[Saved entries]
-------

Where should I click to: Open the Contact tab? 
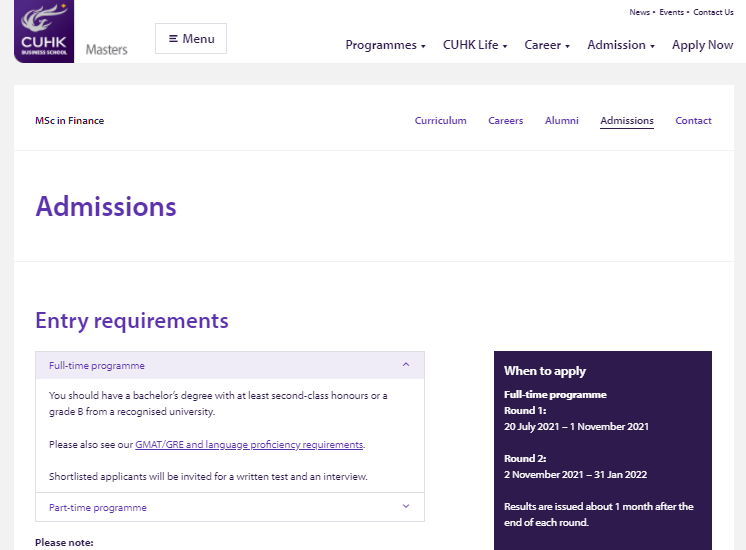point(693,121)
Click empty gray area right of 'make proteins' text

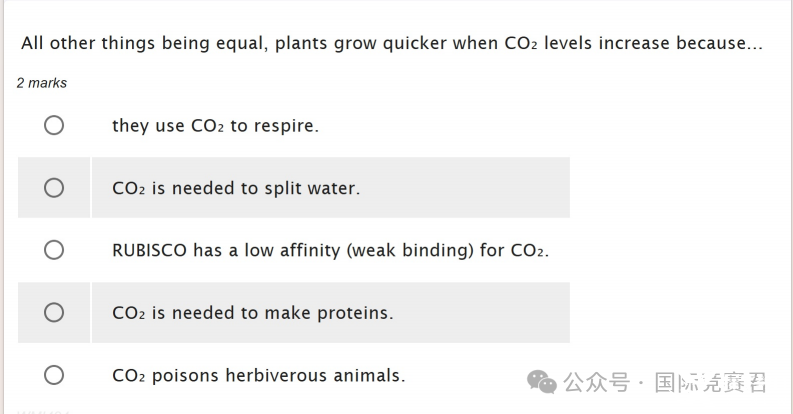tap(481, 312)
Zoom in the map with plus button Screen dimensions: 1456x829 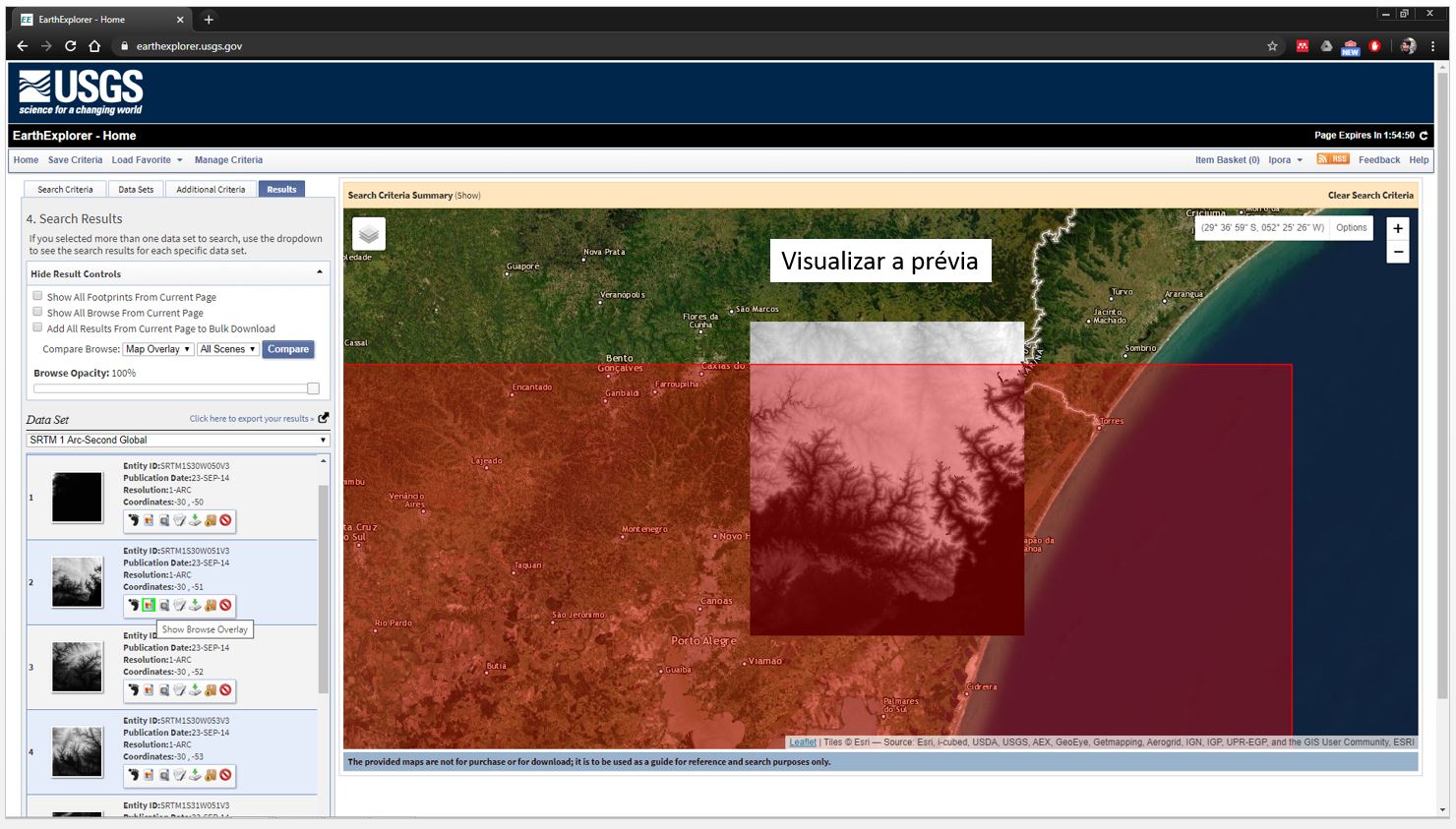[1397, 228]
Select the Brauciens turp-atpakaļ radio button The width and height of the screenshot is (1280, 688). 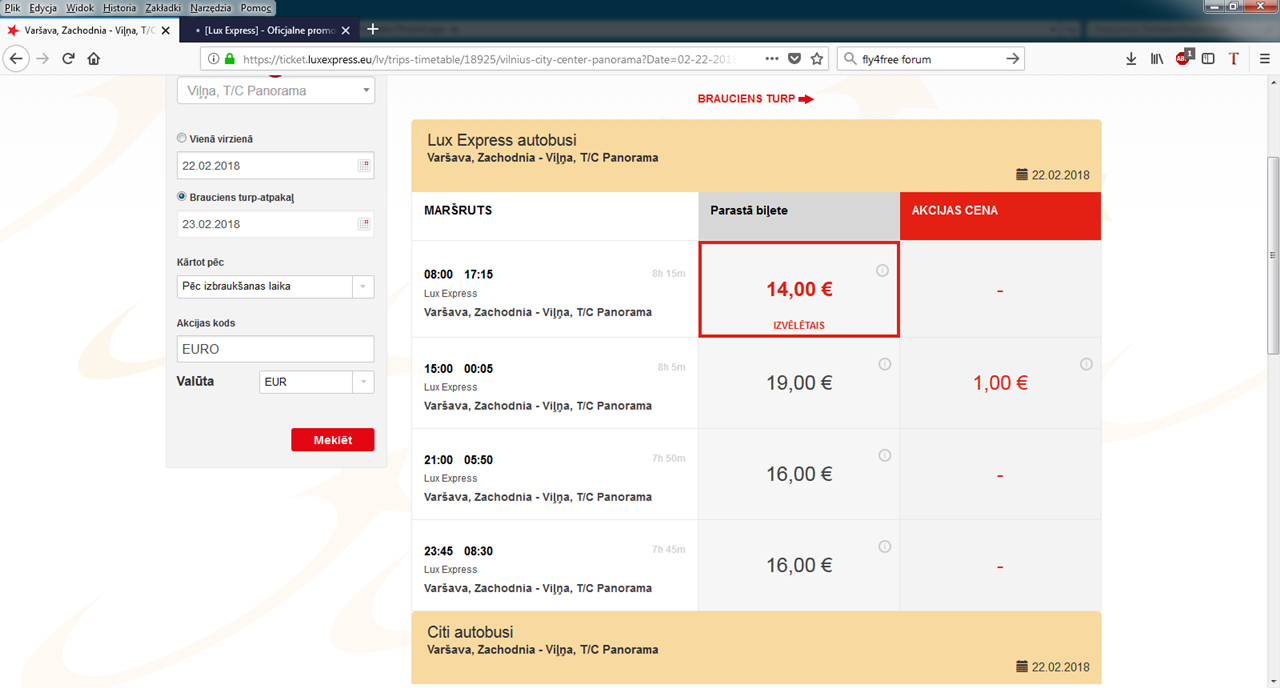click(181, 197)
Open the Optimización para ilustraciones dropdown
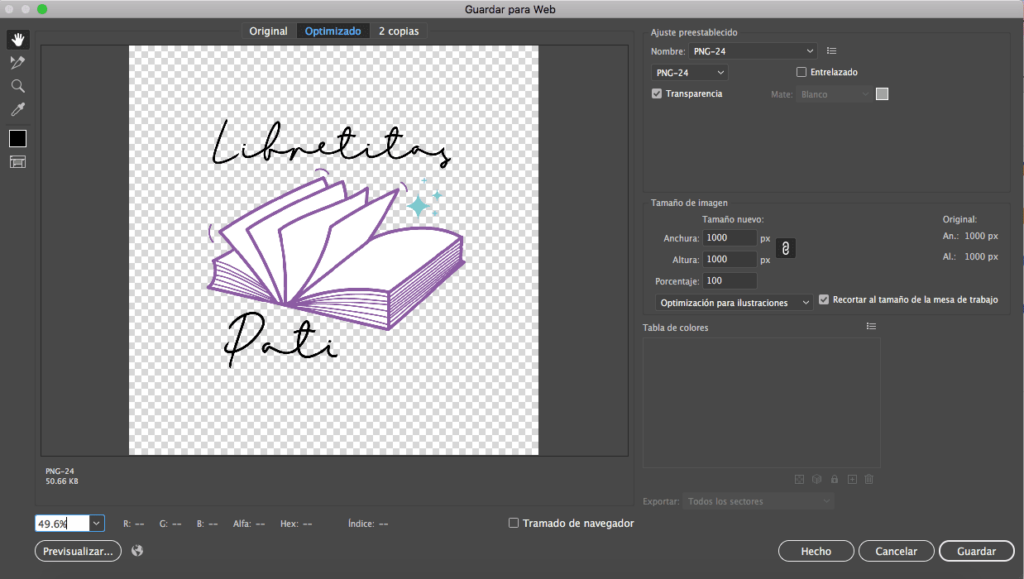This screenshot has height=579, width=1024. click(x=733, y=301)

-------

* DIRECTIONS FOR THIS TASK *
Please transcribe word for word the lines from the one bearing "Open the Optimización" through the last line of the records above, omitting the pictures.

* SOLUTION TO THIS EXERCISE *
Open the Optimización para ilustraciones dropdown
This screenshot has height=579, width=1024. click(x=733, y=301)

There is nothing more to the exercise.